Since hurricanes are legally considered 'acts of God', I would think that it would be God's job to fix the mess.
I just realized that is exactly what they call them. Acts of God! We need to stop calling them that.
An
act of God is a legal term for events outside human control, such as sudden
natural disasters, for which no one can be held responsible.
Not to be confused with Divine Intervention
Divine intervention is a term for a
miracle caused by a
deity's active involvement in the human world.
True story and one of my favorites -
When Mike Huckabee was governor of Arkansas he once tried to end the use of the term 'act of God' to describe a natural disaster because he didn't think it was right to associate God with such bad events.
...maybe I can find the link...
lol, see I wasn't kidding:
Governor Won t Sign an Acts of God Bill - New York Times
I find it amazing today that theists still believe tornado's or hurricanes are god punishing us for gays or abortion.

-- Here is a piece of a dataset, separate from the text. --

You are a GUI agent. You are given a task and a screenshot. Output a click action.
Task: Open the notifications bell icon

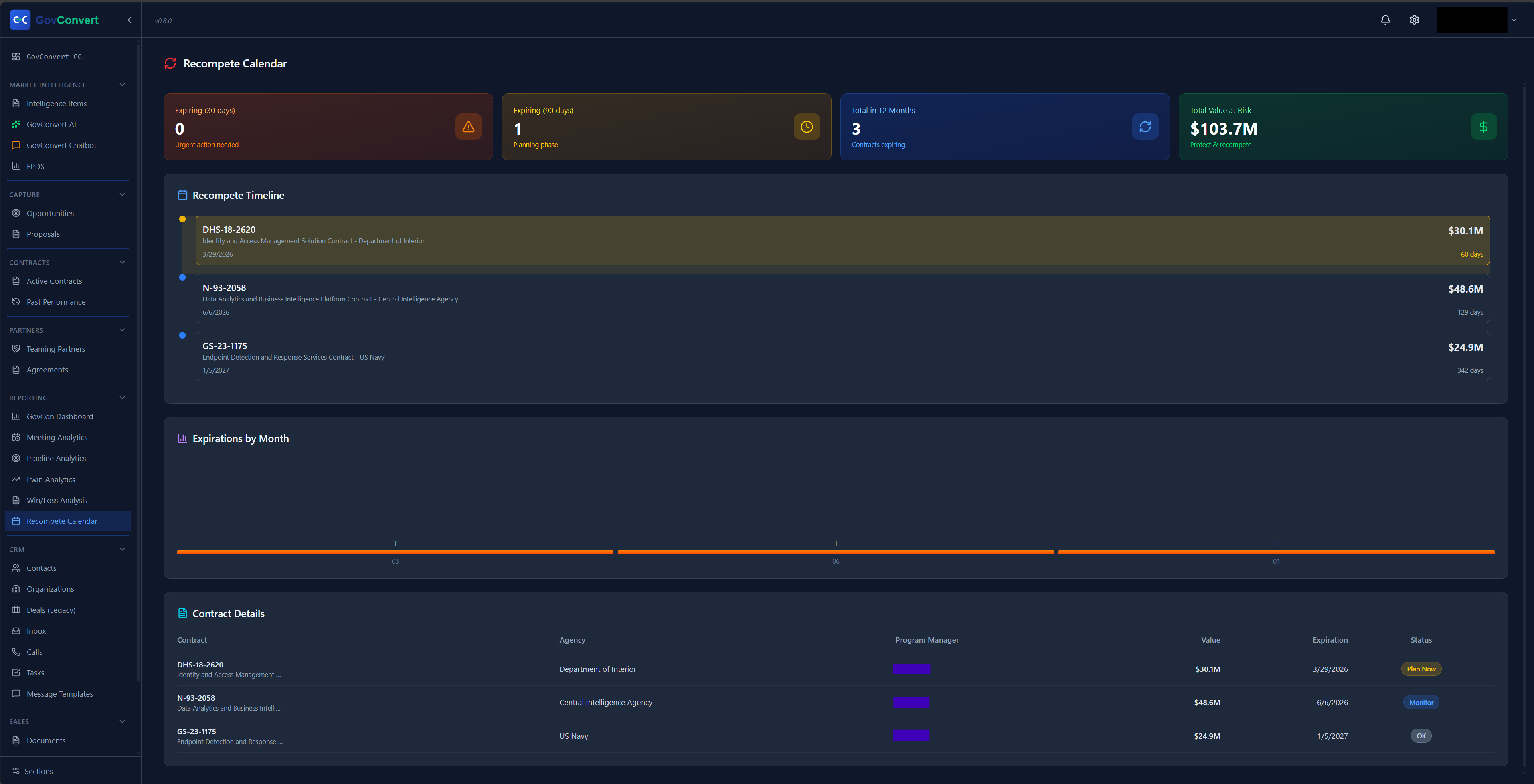coord(1385,20)
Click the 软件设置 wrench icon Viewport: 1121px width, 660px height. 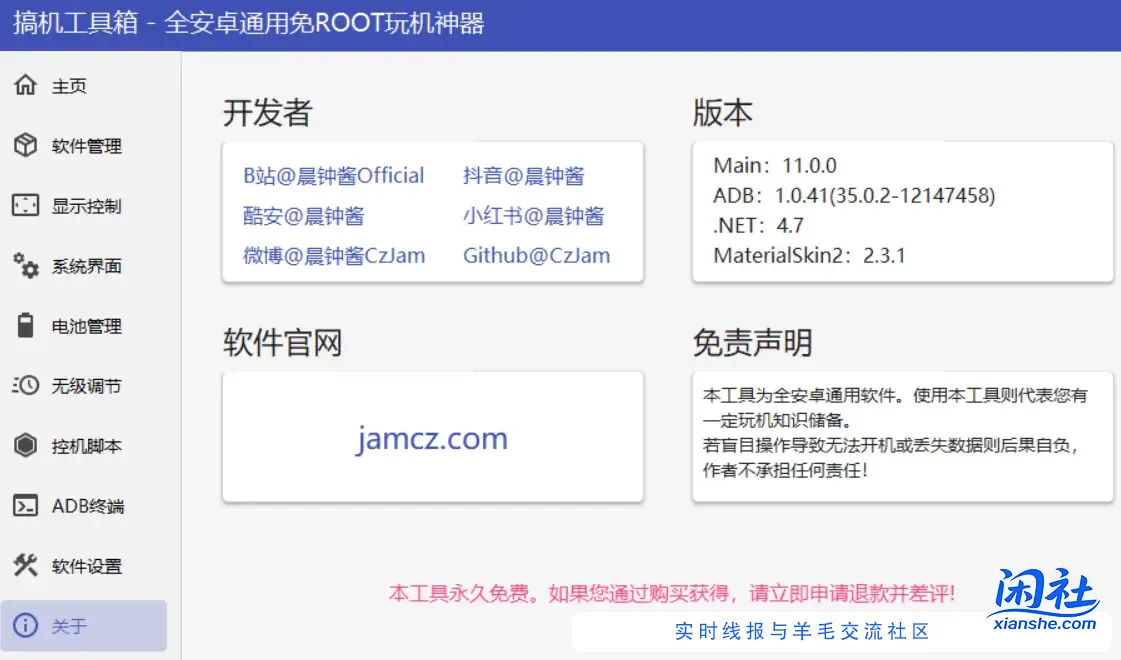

Miracles have not been demonstrated to occur. The existence of a miracle would pose
logical problems for belief in a god which can supposedly see the future and began the universe with a set of predefined laws.
Most alleged miracles can be explained as
statistically unlikely occurrences. For example, one child surviving a plane crash that kills two hundred others is not a miracle, just as one person winning the lottery is not. In the absence of any empirical evidence, all other claims can be dismissed as the result of
magical thinking, misattribution,
credulity, hearsay and
anecdote. Eye-witness testimony and anecdotal accounts are, by themselves,
not reliable or definitive forms of proof for such extraordinary claims.
Divine intervention claims most often concern systems and events for which we have poor predictive capabilities, for example, weather, sports, health and social/economic interactions. Such claims are rarely made in relation to those things we can accurately predict and test e.g. the motion of celestial bodies, boiling point of water and pull of gravity. If a god is constantly intervening in the universe it supposedly created, then it is with such ambiguity as to appear completely indistinguishable from normal background chance.
Theists often fail to adequately
apportion blame when claims of their particular god’s ‘infinite mercy’ or ‘omnibenevolence’ involve sparing a few lives in a disaster, or recovery from a debilitating disease – all of which their god would ultimately be
responsible for inflicting if it existed.
Elite athletes make first place, strange shapes appear on toast and some people narrowly escape death, but amputated limbs never regrow, mountains never move and food never spontaneously appears in front of the hundreds of children that starve to death each hour.